The Kings officially hired D.J. Smith as their newest assistant coach on Tuesday, the team confirmed in a statement.
It’s something of an unusual move for Smith, who was fired as the head coach of the Ottawa Senators on Dec. 18. He, like departed Kings coach Todd McLellan, was in his fifth season with the same franchise. Now, he has accepted a lesser position with a downward-spiraling Kings club that tied the plebian Chicago Blackhawks for the fewest wins in January.
This final bit of cobbling crystallized who will be responsible for righting the Kings’ wayward ship in the final 34 games of a bipolar campaign that saw them start the year with a record number of consecutive road wins but has recently been unkind to them regardless of venue. The Kings (23-15-10) hold the first wild-card spot in the Western Conference with 56 points, but they are only four points from falling out and they have meandered through 17 games with just three victories since Dec. 28.
On Monday, General Manager Rob Blake alluded to an outside hire to fill the assistant coach void left by the promotion of power-play guru Jim Hiller to interim head coach. Almost immediately after Blake concluded his remarks, Sportsnet reported the Smith hire, and then the Kings officially confirmed it on Tuesday.
Smith became the latest addition to the myriad criss-crossings between the seemingly distant franchises.
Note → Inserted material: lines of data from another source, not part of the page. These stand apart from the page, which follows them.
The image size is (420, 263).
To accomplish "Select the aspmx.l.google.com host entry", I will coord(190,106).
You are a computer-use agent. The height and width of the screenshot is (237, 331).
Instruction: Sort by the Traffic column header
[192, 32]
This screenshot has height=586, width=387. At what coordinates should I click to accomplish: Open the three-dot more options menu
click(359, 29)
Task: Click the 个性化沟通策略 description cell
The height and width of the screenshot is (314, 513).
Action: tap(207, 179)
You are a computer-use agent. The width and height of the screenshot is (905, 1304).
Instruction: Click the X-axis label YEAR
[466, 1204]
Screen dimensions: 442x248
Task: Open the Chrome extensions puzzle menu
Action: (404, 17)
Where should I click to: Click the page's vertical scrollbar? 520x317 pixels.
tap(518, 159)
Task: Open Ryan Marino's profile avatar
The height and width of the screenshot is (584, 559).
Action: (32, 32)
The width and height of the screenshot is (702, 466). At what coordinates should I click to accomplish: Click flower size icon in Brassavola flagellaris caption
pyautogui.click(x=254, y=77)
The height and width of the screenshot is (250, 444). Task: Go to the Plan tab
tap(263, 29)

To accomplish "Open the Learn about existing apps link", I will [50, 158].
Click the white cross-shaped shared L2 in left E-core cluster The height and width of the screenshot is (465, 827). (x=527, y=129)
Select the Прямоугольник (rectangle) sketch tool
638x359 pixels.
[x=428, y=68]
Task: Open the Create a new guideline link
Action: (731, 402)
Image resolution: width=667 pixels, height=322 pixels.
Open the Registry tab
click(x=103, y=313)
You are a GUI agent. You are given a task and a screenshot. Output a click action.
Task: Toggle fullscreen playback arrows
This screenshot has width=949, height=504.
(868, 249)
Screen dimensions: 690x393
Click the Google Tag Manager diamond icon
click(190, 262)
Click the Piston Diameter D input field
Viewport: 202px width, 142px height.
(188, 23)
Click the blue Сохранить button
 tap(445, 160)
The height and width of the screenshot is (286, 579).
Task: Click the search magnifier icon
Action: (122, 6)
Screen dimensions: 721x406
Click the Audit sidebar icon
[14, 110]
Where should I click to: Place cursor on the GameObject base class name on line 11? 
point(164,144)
The most notable among them might be the competition between 2020’s Nos. 2 and 3 overall draft picks, the Kings’ Quinton Byfield and Ottawa’s Tim Stützle, and the indirect swap of goalies Joonas Korpisalo and Cam Talbot last summer.
Hiller and Smith also have prior history, having coached together as Toronto Maple Leafs assistants under Mike Babcock, who was also the head man in Detroit when McLellan won a Stanley Cup in Motown as an assistant in 2008. They also had somewhat similar playing careers, as dedicated pros who reached the top level but never stuck full-time (Hiller and Smith logged a combined 108 NHL games).
Smith’s tenure in Ottawa could have been deemed relatively successful, as he elevated the Sens above a .500 points percentage last season in hockey’s strongest division by points totals, the Atlantic. But Ottawa failed to build on that positive momentum this season, leading to Smith’s dismissal and replacement by Jacques Martin, who had previously guided Ottawa, from 1996 to 2004.
Several players, including Stützle, backed their outgoing bench boss, who was 131-154-32 without a playoff appearance in Ottawa.
“He believed in us all the way, and all the young guys,” Stützle told reporters. “I think we’re there for like four or five years with him. Everybody loved playing [for] him.”
Among the Kings’ players with whom Smith has familiarity are Talbot and Andreas Englund, from their time in Ottawa. He also knew Trevor Moore from the nascence of his pro career in Toronto, where Carl Grundstrom was cutting his teeth just two miles down the road with the Leafs’ minor-league club, the Toronto Marlies.